| Activity |
From start to end of the material below, restate each line exactly.

| Study material |
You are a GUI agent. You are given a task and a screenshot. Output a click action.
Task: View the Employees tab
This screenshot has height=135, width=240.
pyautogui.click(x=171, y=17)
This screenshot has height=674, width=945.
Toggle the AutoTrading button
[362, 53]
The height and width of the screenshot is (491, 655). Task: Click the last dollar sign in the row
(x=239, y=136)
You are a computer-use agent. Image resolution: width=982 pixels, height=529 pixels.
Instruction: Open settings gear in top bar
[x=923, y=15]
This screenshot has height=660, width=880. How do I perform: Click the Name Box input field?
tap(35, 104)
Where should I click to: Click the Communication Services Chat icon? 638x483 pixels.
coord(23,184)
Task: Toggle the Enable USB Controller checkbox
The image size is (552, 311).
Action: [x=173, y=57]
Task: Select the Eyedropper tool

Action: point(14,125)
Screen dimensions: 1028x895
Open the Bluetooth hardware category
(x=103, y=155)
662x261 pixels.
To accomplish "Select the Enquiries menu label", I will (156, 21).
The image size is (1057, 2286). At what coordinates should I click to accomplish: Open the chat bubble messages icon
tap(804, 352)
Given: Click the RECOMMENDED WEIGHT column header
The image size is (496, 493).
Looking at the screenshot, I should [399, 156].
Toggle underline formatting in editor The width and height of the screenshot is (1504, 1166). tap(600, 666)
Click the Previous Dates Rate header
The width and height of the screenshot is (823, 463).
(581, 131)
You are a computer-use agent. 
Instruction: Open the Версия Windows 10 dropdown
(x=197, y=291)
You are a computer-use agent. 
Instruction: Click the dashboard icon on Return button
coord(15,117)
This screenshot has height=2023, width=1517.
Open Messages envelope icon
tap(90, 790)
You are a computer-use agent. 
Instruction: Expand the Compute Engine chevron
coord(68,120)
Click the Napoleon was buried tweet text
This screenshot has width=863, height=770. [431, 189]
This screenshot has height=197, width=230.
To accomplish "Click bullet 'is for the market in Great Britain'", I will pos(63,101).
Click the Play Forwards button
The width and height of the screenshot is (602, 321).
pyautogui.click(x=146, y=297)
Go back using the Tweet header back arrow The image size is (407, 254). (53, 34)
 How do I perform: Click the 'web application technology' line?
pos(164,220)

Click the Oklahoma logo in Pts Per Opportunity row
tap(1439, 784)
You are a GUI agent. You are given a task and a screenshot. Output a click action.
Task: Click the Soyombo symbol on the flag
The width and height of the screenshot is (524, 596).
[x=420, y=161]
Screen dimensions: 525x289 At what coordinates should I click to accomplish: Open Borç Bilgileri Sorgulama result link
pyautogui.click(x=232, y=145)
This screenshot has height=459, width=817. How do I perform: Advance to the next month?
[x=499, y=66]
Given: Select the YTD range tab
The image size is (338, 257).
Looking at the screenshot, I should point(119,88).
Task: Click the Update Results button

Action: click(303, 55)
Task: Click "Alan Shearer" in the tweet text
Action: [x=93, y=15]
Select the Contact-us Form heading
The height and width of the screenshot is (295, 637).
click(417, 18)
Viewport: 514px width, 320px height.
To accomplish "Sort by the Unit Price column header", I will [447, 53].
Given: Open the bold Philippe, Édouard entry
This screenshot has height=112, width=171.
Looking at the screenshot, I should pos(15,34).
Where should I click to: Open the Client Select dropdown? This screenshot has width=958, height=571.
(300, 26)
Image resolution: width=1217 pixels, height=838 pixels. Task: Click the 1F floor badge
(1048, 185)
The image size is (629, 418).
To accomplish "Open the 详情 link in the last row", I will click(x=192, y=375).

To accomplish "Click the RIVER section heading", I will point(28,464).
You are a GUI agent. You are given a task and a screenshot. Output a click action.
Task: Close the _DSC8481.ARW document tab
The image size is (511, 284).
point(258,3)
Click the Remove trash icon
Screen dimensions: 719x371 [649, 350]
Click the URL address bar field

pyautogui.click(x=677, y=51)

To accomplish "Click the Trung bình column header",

| Answer to this problem |
You are a GUI agent. You are given a task and a screenshot. Output a click action.
Task: View the Employees tab
This screenshot has height=135, width=240.
pyautogui.click(x=171, y=17)
This screenshot has height=674, width=945.
Toggle the AutoTrading button
[362, 53]
The height and width of the screenshot is (491, 655). Task: Click the last dollar sign in the row
(x=239, y=136)
You are a computer-use agent. Image resolution: width=982 pixels, height=529 pixels.
Instruction: Open settings gear in top bar
[x=923, y=15]
This screenshot has height=660, width=880. How do I perform: Click the Name Box input field?
tap(35, 104)
Where should I click to: Click the Communication Services Chat icon? 638x483 pixels.
coord(23,184)
Task: Toggle the Enable USB Controller checkbox
The image size is (552, 311).
Action: [x=173, y=57]
Task: Select the Eyedropper tool

Action: point(14,125)
Screen dimensions: 1028x895
Open the Bluetooth hardware category
(x=103, y=155)
662x261 pixels.
To accomplish "Select the Enquiries menu label", I will (156, 21).
The image size is (1057, 2286). At what coordinates should I click to accomplish: Open the chat bubble messages icon
tap(804, 352)
Given: Click the RECOMMENDED WEIGHT column header
The image size is (496, 493).
Looking at the screenshot, I should [399, 156].
Toggle underline formatting in editor The width and height of the screenshot is (1504, 1166). tap(600, 666)
Click the Previous Dates Rate header
The width and height of the screenshot is (823, 463).
(581, 131)
You are a computer-use agent. 
Instruction: Open the Версия Windows 10 dropdown
(x=197, y=291)
You are a computer-use agent. 
Instruction: Click the dashboard icon on Return button
coord(15,117)
This screenshot has height=2023, width=1517.
Open Messages envelope icon
tap(90, 790)
You are a computer-use agent. 
Instruction: Expand the Compute Engine chevron
coord(68,120)
Click the Napoleon was buried tweet text
This screenshot has width=863, height=770. [431, 189]
This screenshot has height=197, width=230.
To accomplish "Click bullet 'is for the market in Great Britain'", I will pos(63,101).
Click the Play Forwards button
The width and height of the screenshot is (602, 321).
pyautogui.click(x=146, y=297)
Go back using the Tweet header back arrow The image size is (407, 254). (53, 34)
 How do I perform: Click the 'web application technology' line?
pos(164,220)

Click the Oklahoma logo in Pts Per Opportunity row
tap(1439, 784)
You are a GUI agent. You are given a task and a screenshot. Output a click action.
Task: Click the Soyombo symbol on the flag
The width and height of the screenshot is (524, 596).
[x=420, y=161]
Screen dimensions: 525x289 At what coordinates should I click to accomplish: Open Borç Bilgileri Sorgulama result link
pyautogui.click(x=232, y=145)
This screenshot has height=459, width=817. How do I perform: Advance to the next month?
[x=499, y=66]
Given: Select the YTD range tab
The image size is (338, 257).
Looking at the screenshot, I should point(119,88).
Task: Click the Update Results button

Action: click(303, 55)
Task: Click "Alan Shearer" in the tweet text
Action: [x=93, y=15]
Select the Contact-us Form heading
The height and width of the screenshot is (295, 637).
click(417, 18)
Viewport: 514px width, 320px height.
To accomplish "Sort by the Unit Price column header", I will [447, 53].
Given: Open the bold Philippe, Édouard entry
This screenshot has height=112, width=171.
Looking at the screenshot, I should pos(15,34).
Where should I click to: Open the Client Select dropdown? This screenshot has width=958, height=571.
(300, 26)
Image resolution: width=1217 pixels, height=838 pixels. Task: Click the 1F floor badge
(1048, 185)
The image size is (629, 418).
To accomplish "Open the 详情 link in the last row", I will click(x=192, y=375).

To accomplish "Click the RIVER section heading", I will point(28,464).
You are a GUI agent. You are given a task and a screenshot. Output a click action.
Task: Close the _DSC8481.ARW document tab
The image size is (511, 284).
point(258,3)
Click the Remove trash icon
Screen dimensions: 719x371 [649, 350]
Click the URL address bar field

pyautogui.click(x=677, y=51)

To accomplish "Click the Trung bình column header",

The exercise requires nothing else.